- **Task details**: Output every line below without omitting or altering anything.

Stored items:
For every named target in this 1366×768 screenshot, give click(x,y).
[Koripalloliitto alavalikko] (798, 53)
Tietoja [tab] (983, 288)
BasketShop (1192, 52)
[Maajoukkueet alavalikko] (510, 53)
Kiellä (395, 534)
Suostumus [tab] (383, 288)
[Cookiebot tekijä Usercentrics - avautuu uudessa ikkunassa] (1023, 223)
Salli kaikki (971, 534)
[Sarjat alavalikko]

- **Solution for this task**:
For every named target in this 1366×768 screenshot, give click(x,y).
[Koripalloliitto alavalikko] (798, 53)
Tietoja [tab] (983, 288)
BasketShop (1192, 52)
[Maajoukkueet alavalikko] (510, 53)
Kiellä (395, 534)
Suostumus [tab] (383, 288)
[Cookiebot tekijä Usercentrics - avautuu uudessa ikkunassa] (1023, 223)
Salli kaikki (971, 534)
[Sarjat alavalikko]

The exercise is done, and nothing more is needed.